Could you rewrite the listing below so that every "GUI agent" reads "interface agent", with nothing else changed?

>>>

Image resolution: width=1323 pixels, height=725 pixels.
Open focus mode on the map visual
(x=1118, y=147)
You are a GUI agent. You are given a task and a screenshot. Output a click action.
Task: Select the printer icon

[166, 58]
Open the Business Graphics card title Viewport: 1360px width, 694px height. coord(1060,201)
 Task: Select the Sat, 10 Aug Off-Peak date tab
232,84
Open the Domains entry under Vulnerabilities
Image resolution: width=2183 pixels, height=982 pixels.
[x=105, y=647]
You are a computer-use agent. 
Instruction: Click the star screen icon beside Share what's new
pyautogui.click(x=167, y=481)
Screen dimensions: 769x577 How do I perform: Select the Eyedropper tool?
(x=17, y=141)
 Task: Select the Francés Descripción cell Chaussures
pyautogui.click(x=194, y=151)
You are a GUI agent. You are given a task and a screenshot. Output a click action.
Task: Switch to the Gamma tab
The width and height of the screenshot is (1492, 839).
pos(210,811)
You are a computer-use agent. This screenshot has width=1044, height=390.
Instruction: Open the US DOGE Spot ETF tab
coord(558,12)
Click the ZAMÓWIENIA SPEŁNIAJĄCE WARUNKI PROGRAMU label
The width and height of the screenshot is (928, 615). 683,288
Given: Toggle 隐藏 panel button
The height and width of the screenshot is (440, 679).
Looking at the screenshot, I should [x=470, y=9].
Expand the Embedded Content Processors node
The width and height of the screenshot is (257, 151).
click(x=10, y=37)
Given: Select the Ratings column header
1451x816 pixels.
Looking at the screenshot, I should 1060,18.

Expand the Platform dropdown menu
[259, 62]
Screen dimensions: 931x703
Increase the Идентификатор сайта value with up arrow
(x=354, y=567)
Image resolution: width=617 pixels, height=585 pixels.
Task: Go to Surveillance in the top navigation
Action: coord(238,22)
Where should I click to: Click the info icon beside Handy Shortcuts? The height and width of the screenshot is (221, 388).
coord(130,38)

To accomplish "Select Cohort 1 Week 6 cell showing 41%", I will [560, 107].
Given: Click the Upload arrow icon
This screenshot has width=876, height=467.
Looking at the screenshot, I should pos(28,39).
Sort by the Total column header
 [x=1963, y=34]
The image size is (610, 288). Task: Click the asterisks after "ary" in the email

<<<

[Reply]:
Image resolution: width=1323 pixels, height=725 pixels.
Open focus mode on the map visual
(x=1118, y=147)
You are a interface agent. You are given a task and a screenshot. Output a click action.
Task: Select the printer icon

[166, 58]
Open the Business Graphics card title Viewport: 1360px width, 694px height. coord(1060,201)
 Task: Select the Sat, 10 Aug Off-Peak date tab
232,84
Open the Domains entry under Vulnerabilities
Image resolution: width=2183 pixels, height=982 pixels.
[x=105, y=647]
You are a computer-use agent. 
Instruction: Click the star screen icon beside Share what's new
pyautogui.click(x=167, y=481)
Screen dimensions: 769x577 How do I perform: Select the Eyedropper tool?
(x=17, y=141)
 Task: Select the Francés Descripción cell Chaussures
pyautogui.click(x=194, y=151)
You are a interface agent. You are given a task and a screenshot. Output a click action.
Task: Switch to the Gamma tab
The width and height of the screenshot is (1492, 839).
pos(210,811)
You are a computer-use agent. This screenshot has width=1044, height=390.
Instruction: Open the US DOGE Spot ETF tab
coord(558,12)
Click the ZAMÓWIENIA SPEŁNIAJĄCE WARUNKI PROGRAMU label
The width and height of the screenshot is (928, 615). 683,288
Given: Toggle 隐藏 panel button
The height and width of the screenshot is (440, 679).
Looking at the screenshot, I should [x=470, y=9].
Expand the Embedded Content Processors node
The width and height of the screenshot is (257, 151).
click(x=10, y=37)
Given: Select the Ratings column header
1451x816 pixels.
Looking at the screenshot, I should 1060,18.

Expand the Platform dropdown menu
[259, 62]
Screen dimensions: 931x703
Increase the Идентификатор сайта value with up arrow
(x=354, y=567)
Image resolution: width=617 pixels, height=585 pixels.
Task: Go to Surveillance in the top navigation
Action: coord(238,22)
Where should I click to: Click the info icon beside Handy Shortcuts? The height and width of the screenshot is (221, 388).
coord(130,38)

To accomplish "Select Cohort 1 Week 6 cell showing 41%", I will [560, 107].
Given: Click the Upload arrow icon
This screenshot has width=876, height=467.
Looking at the screenshot, I should pos(28,39).
Sort by the Total column header
 [x=1963, y=34]
The image size is (610, 288). Task: Click the asterisks after "ary" in the email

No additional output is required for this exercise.